Simon tourna son visage vers la scancam, une caméra faisant également office de scanner rétinien et de reconnaissance faciale. Il entra dans un sas et franchit les deux portes coulissantes en verre opaque. C’était l’entrée des artistes. Seuls les joueurs ou les personnes autorisées pouvaient passer par là. L’immense parking souterrain était l’autre endroit digne d’être visité. La seule et unique fois où il avait réussi à pénétrer ce sanctuaire, c’était un jour d’entraînement, grâce à l’un des agents de permanence avec qui il entretenait d’excellentes relations, son fils étant lui aussi fan de basket. Et là, c’était champagne, petits fours et foie gras : Porsche, Ferrari, Maserati, 4x4 dernier cri, un vrai catalogue de luxe. Avec son vélo Décathlon, on ne pouvait pas dire qu’il jouait dans la mêmecour…

L’étudiant longea le couloir tapissé de portraits et de photos des anciens joueurs passés par l’équipe parisienne. Il s’attarda quelques instants et regarda ces visages qui n’avaient aucun secret pour lui : il les avait tous vus jouer à de multiples reprises. Simon continua son chemin et passa les deux portes battantes à sens unique, puis s’engouffra dans un petit corridor qui débouchait sur un hall d’accueil. Il leva la tête, sourit à la caméra fixée au plafond et entra dans le grand bureau vitré de l’agent de permanence.

–Salut Paul ! Le bocal se porte bien ?

C’était le surnom donné au PC sécurité.

–Comme d’hab… Ça va ? T’es un peu pâle ce matin. Toi, t’as fait lafête…

L’étudiant haussa les épaules et posa son index sur la bouche.

–Chut !

Malgré la douche et les vêtements propres, ses yeux rougis et son haleine le trahissaient.

L’agent serra la main de l’étudiant avec sa poigne habituelle.

–T’inquiète. Je sais ce que c’est d’être jeune, glissa ce dernier, à voix basse, clin d’œil à l’appui. Allez, au boulot, soldat !

Simon tourna les talons et s’enfonça dans les coursives de l’Europ’Arena en fulminant.

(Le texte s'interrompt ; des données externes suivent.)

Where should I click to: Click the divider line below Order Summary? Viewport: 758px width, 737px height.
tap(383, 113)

Merde, j’ai oublié mes Doliprane.

4. Un remède radical

Jeudi 14 mars 2024, 6 h38

Simon fixa la petite scancam et accéda au local technique, une pièce austère aux murs en béton, située dans un espace immense où les employés de l’Europ’Arena rangeaient le matériel et tout l’outillage nécessaire au bon fonctionnement du complexe. Surnommé Monsieur Propre, il faisait régulièrement l’objet de sarcasmes de la part de son colocataire qui arrondissait ses fins de mois chez Burger King. Sa réponse était immuable : déjà, il ne sentait pas la graille, et lui au moins pouvait côtoyer, sentir, humer l’air d’un lieu dédié au sport de haut niveau et apercevoir des athlètes d’exception. Ce qui n’était pas donné à tout le monde. Il aurait rêvé d’appartenir à ce monde de stars. Malheureusement, il avait autant de chances d’y parvenir qu’un plombier nain népalais de revendiquer le titre de champion olympique du 100 mètres nage libre…

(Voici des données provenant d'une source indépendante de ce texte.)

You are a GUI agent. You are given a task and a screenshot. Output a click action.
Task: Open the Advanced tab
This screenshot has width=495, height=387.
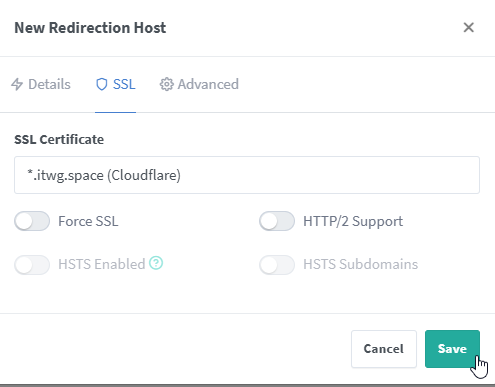199,84
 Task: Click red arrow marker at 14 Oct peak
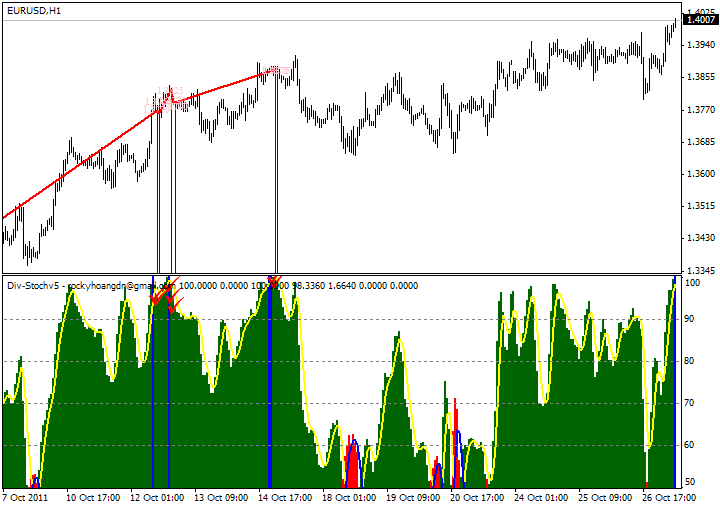tap(275, 279)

Le jeune homme enfila sa combinaison et ses gants en latex, puis démarra la grosse machine à laver les sols, une autolaveuse Faimax CT45 BT50 autotractée avec réservoir de 45 litres. C’était moins fun que de piloter la Porsche 911 Carrera 4S Cabriolet de 450 chevaux de Josh Mayden, un joueur des Towers, maisbon…

Il procédait toujours de la même manière : d’abord le gigantesque couloir ovale qui faisait le tour de l’Europ’Arena, puis les vestiaires, les toilettes et les tribunes. D’habitude, les couloirs déserts lui procuraient un sentiment de quiétude absolue ; mais là, le bruit de la machine lui vrillait les tympans.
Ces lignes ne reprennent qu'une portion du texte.